__WORK INSTRUCTIONS__. Put the rows from the line with "Share the playlist via arrow icon" up to and including the line with "This screenshot has height=740, width=700." into a numbered list, leaving out any blank lines.

__AVAILABLE DATA__.

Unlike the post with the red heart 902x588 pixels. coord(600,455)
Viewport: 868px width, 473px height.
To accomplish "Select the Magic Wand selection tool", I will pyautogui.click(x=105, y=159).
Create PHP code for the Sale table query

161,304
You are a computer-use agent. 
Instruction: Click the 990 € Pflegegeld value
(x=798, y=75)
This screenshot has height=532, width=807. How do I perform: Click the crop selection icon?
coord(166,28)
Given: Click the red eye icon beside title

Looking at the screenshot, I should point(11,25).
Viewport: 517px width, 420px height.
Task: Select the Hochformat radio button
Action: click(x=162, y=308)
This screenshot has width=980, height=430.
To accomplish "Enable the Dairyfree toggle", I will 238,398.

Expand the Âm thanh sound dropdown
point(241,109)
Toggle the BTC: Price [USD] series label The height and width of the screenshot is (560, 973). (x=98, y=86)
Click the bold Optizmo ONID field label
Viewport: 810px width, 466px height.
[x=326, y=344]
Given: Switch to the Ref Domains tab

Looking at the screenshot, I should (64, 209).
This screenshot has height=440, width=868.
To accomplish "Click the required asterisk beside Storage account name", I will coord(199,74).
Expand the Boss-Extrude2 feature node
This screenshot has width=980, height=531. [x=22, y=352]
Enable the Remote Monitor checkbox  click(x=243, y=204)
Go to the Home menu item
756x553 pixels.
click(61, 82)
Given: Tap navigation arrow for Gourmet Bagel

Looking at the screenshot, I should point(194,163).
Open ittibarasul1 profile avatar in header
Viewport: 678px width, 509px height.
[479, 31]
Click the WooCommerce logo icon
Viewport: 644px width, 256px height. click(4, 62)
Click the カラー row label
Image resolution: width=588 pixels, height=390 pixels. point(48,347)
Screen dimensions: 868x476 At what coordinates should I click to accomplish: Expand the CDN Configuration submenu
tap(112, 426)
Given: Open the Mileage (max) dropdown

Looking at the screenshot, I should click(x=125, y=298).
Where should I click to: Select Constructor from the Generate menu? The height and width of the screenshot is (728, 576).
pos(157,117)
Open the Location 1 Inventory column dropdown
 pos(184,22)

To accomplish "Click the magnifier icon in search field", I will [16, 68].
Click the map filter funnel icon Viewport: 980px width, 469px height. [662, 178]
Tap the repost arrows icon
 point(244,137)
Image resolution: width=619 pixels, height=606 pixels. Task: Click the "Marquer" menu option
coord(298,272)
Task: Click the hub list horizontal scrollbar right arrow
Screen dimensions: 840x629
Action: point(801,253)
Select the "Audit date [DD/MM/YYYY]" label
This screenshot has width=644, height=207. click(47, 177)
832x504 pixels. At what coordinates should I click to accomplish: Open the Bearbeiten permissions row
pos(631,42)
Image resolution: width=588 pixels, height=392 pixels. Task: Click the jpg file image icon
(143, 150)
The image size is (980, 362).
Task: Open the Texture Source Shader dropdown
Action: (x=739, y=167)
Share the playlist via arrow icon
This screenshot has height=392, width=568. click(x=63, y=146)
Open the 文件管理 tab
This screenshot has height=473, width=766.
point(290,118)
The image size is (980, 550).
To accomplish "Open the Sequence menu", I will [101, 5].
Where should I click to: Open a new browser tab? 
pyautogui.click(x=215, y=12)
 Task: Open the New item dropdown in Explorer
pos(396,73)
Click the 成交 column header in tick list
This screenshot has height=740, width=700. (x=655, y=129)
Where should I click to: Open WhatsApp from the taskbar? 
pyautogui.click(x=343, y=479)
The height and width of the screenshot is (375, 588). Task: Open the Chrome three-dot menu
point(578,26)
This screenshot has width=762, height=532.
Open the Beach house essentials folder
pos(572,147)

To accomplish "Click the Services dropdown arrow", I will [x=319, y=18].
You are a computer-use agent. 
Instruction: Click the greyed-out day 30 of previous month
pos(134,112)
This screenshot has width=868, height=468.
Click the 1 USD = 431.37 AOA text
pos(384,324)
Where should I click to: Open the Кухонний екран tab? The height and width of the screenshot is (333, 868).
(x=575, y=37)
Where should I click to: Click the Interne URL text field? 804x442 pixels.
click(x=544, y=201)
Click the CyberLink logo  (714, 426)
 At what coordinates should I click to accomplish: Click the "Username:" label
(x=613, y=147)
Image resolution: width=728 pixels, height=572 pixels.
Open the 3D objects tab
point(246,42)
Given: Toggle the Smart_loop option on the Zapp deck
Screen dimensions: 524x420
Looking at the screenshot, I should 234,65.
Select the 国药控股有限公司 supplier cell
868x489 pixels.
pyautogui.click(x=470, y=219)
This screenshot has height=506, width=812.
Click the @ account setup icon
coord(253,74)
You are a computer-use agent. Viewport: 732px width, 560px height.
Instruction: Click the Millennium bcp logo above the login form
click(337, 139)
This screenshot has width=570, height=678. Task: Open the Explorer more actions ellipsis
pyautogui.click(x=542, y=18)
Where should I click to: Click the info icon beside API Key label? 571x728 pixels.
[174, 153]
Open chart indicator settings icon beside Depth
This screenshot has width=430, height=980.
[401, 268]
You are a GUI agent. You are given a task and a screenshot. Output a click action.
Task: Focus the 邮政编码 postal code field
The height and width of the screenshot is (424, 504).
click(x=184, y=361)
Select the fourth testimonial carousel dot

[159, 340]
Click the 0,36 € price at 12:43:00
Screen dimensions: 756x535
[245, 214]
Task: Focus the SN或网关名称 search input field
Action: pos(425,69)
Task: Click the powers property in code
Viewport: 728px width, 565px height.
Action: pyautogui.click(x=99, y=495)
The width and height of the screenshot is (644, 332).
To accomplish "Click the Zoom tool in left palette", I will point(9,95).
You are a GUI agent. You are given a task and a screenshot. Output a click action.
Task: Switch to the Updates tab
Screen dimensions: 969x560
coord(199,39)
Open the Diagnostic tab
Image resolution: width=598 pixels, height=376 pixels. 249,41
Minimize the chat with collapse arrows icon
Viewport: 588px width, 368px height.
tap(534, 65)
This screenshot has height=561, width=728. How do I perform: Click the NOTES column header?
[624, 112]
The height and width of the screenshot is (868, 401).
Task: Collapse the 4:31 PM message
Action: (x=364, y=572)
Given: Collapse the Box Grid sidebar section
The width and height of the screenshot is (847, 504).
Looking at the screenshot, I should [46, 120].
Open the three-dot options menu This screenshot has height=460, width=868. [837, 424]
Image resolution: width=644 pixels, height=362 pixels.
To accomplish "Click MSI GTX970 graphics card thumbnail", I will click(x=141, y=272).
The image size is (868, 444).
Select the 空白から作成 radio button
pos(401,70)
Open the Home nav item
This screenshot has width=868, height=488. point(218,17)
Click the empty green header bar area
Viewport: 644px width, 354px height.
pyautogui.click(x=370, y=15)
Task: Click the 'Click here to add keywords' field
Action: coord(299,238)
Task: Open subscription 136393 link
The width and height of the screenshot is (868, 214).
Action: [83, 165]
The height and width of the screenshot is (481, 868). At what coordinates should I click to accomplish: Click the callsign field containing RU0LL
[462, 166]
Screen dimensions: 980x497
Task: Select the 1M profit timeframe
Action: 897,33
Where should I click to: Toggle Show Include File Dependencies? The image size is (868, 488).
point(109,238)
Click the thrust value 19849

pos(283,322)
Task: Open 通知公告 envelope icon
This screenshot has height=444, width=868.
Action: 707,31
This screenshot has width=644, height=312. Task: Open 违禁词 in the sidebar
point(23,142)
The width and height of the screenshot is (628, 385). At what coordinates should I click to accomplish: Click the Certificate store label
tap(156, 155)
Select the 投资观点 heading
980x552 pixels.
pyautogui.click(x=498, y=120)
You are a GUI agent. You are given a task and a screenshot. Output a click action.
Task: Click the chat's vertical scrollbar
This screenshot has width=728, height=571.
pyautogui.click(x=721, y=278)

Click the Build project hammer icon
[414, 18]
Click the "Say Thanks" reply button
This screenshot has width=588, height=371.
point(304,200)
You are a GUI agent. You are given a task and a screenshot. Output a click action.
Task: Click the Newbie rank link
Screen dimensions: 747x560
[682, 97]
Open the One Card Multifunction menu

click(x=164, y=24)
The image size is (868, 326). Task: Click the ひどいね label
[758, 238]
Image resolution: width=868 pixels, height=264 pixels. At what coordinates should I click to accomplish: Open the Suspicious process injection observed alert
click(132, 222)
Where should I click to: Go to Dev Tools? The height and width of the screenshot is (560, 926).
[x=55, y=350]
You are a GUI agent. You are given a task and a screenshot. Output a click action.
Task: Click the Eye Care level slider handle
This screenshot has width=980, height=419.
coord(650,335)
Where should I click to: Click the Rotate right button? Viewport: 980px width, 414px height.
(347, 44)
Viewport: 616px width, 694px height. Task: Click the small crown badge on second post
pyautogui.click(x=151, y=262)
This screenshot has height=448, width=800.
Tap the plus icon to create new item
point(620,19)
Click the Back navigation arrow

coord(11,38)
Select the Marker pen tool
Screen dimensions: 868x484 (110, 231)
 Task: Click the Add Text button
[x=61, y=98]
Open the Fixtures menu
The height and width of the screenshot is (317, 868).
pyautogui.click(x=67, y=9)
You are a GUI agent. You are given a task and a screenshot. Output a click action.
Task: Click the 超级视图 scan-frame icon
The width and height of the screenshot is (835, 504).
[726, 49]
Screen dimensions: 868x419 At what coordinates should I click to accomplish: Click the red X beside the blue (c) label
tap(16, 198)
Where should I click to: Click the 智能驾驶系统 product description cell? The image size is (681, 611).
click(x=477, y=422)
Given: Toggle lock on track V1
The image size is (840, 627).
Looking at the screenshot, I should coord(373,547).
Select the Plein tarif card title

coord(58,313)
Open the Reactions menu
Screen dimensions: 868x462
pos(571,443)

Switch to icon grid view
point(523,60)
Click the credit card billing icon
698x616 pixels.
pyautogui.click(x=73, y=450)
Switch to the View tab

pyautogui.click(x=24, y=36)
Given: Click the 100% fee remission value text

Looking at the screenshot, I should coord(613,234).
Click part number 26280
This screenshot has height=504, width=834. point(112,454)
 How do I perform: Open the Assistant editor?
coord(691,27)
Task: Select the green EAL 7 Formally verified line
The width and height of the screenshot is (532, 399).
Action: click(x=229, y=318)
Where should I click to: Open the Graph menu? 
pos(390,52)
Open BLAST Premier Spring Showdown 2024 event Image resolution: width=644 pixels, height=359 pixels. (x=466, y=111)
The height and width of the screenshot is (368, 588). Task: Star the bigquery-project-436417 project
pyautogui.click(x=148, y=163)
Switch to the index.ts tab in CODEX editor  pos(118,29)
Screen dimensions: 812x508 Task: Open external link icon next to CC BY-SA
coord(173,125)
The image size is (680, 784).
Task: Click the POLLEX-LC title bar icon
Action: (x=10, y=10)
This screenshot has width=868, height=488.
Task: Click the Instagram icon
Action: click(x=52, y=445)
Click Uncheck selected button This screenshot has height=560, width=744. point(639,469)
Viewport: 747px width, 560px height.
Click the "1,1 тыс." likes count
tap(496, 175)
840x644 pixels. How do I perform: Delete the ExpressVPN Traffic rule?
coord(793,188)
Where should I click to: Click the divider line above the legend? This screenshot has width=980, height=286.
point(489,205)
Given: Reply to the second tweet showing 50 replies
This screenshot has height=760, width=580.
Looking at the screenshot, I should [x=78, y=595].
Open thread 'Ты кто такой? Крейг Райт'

__OUTPUT OF THE EXERCISE__.
1. Share the playlist via arrow icon
2. This screenshot has height=392, width=568. click(x=63, y=146)
3. Open the 文件管理 tab
4. This screenshot has height=473, width=766.
5. point(290,118)
6. The image size is (980, 550).
7. To accomplish "Open the Sequence menu", I will [101, 5].
8. Where should I click to: Open a new browser tab? 
9. pyautogui.click(x=215, y=12)
10.  Task: Open the New item dropdown in Explorer
11. pos(396,73)
12. Click the 成交 column header in tick list
13. This screenshot has height=740, width=700. (x=655, y=129)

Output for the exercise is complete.